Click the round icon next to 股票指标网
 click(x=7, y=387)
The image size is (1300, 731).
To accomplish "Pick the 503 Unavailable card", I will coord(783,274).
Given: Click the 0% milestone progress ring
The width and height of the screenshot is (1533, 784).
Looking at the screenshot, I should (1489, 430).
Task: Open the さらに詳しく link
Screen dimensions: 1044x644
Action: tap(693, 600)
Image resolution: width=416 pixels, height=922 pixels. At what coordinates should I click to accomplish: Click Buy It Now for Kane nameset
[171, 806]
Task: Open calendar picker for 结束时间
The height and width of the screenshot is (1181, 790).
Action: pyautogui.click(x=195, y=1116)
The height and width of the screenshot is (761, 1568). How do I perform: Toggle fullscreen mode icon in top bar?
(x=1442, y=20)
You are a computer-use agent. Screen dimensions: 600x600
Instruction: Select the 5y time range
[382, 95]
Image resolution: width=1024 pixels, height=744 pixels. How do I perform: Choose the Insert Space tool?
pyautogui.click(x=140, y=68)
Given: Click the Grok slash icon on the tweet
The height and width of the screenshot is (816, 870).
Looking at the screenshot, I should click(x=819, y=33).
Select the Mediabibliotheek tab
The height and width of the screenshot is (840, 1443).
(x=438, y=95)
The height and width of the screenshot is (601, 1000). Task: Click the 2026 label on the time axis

|---|

* WORK TO BE COMPLETED *
The records above are to be given again in full, exactly.

* RESPONSE AREA *
Click the round icon next to 股票指标网
 click(x=7, y=387)
The image size is (1300, 731).
To accomplish "Pick the 503 Unavailable card", I will coord(783,274).
Given: Click the 0% milestone progress ring
The width and height of the screenshot is (1533, 784).
Looking at the screenshot, I should (1489, 430).
Task: Open the さらに詳しく link
Screen dimensions: 1044x644
Action: tap(693, 600)
Image resolution: width=416 pixels, height=922 pixels. At what coordinates should I click to accomplish: Click Buy It Now for Kane nameset
[171, 806]
Task: Open calendar picker for 结束时间
The height and width of the screenshot is (1181, 790).
Action: pyautogui.click(x=195, y=1116)
The height and width of the screenshot is (761, 1568). How do I perform: Toggle fullscreen mode icon in top bar?
(x=1442, y=20)
You are a computer-use agent. Screen dimensions: 600x600
Instruction: Select the 5y time range
[382, 95]
Image resolution: width=1024 pixels, height=744 pixels. How do I perform: Choose the Insert Space tool?
pyautogui.click(x=140, y=68)
Given: Click the Grok slash icon on the tweet
The height and width of the screenshot is (816, 870).
Looking at the screenshot, I should click(x=819, y=33).
Select the Mediabibliotheek tab
The height and width of the screenshot is (840, 1443).
(x=438, y=95)
The height and width of the screenshot is (601, 1000). Task: Click the 2026 label on the time axis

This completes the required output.